The business legacy of the Beatles started immediately, said John Covach, a rock historian who teaches a Beatles course at the University of Rochester. "The Gretsch and Rickenbacker guitars they used on Sullivan just flew off the shelves the next day," he said. "Kids wanted to be like them, from the instruments to the haircuts."
There's no question that Beatles music sells.
As of this year, the Beatles have sold 600 million albums worldwide—with 177 million sold in the U.S. alone, according to the Recording Industry Association of America. Elvis Presley is second in the U.S., with 135 million sold. The group once held the top five spots on Billboard 100—in April 1964—an achievement that's likely to remain unmatched. They made $25 million in earnings that year, which translates to almost $188 million today.
Apple Corps, the Beatles holding company controlled by Paul McCartney, Ringo Starr and the estates of John Lennon and George Harrison, continues to push out products.

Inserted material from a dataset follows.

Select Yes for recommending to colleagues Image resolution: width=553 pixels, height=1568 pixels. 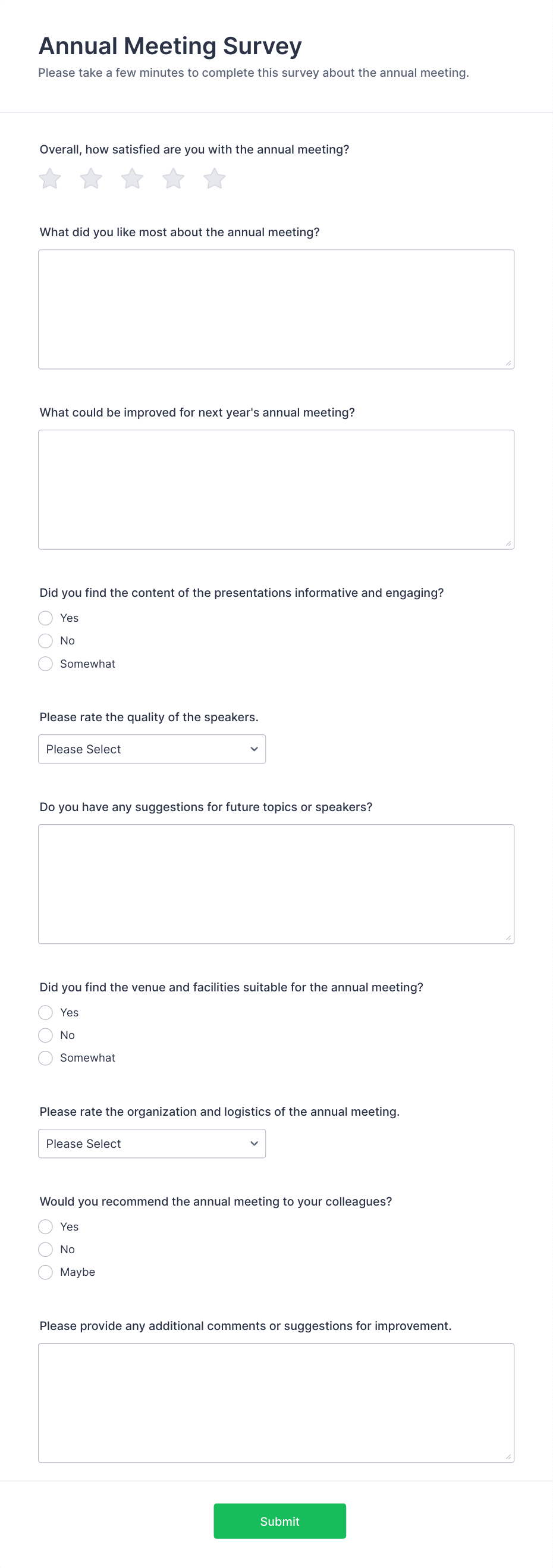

In 1995, there was the release of the "Beatles Anthology" documentary, along with the book and CD. A compilation of No. 1 hit singles from the U.S. and U.K. was released as an album in 2000—and went to the top of the charts. It became the best-selling album from 2000 to 2010.

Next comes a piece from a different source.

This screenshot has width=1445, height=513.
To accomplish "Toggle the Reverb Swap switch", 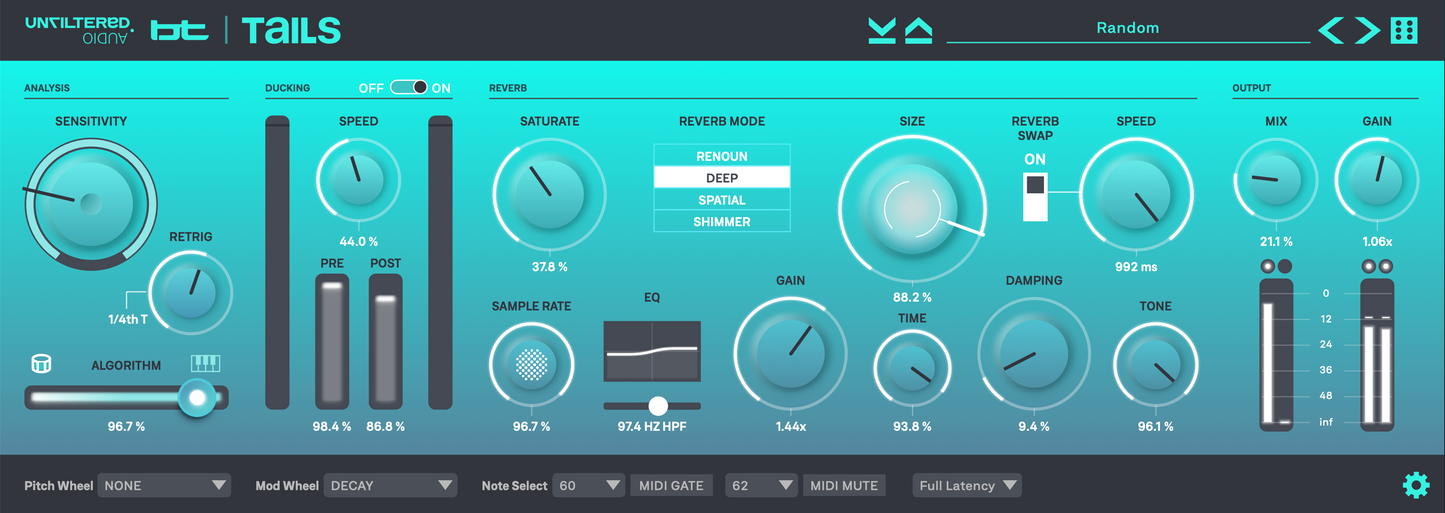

Other deals include the "Beatles Rock Band" music video game, released in 2009—with multimillion sales—as well as the ongoing show "Love," which features Beatles music and performances by Cirque du Soleil in Las Vegas. The TV show "Mad Men" paid about $250,000 for the rights to use the Lennon-McCartney song "Tomorrow Never Knows" in an episode in 2012.
Also in 2012, after years of squabbles with Apple Inc. over naming and music rights (the Beatles formed their company in 1968 for tax advantages; the computer company was founded in 1976), the group finally allowed their music to be sold on iTunes.
"It's remarkable for a band that stopped recording in 1970, they still have such interest," said Darrin Duber-Smith, a marketing professor at Metropolitan State University of Denver. He said that what has helped the Fab Four's staying power is being a first mover. In marketing terms, that means they were the first in their category and came to symbolize a significant moment in time.
"They represent the British musical invasion and the change in music that came with it," he said. "We've had other moments, like with Pearl Jam and Kurt Cobain, but nothing like the Beatles did for their time. They were a transformative band, and that has longevity."
Of course, Yoko Ono aside, the business side of things helped end the Beatles' recording career.The death of Epstein in 1967 from a prescription drug overdose sent the group, by their own admission, into a business tailspin.
The resulting bickering over managing their financial affairs kept the band members battling each other into the mid-1970s. It reached a point where Apple Corps, once listed on the London Stock Exchange in the 1960s, nearly dissolved in 1975. But it was kept on to manage the business aspect of the Beatles recording library.
It turned out well, as Apple Corps ranked second in 2010 on Fast Company magazine's list of the world's most innovative companies in the music industry.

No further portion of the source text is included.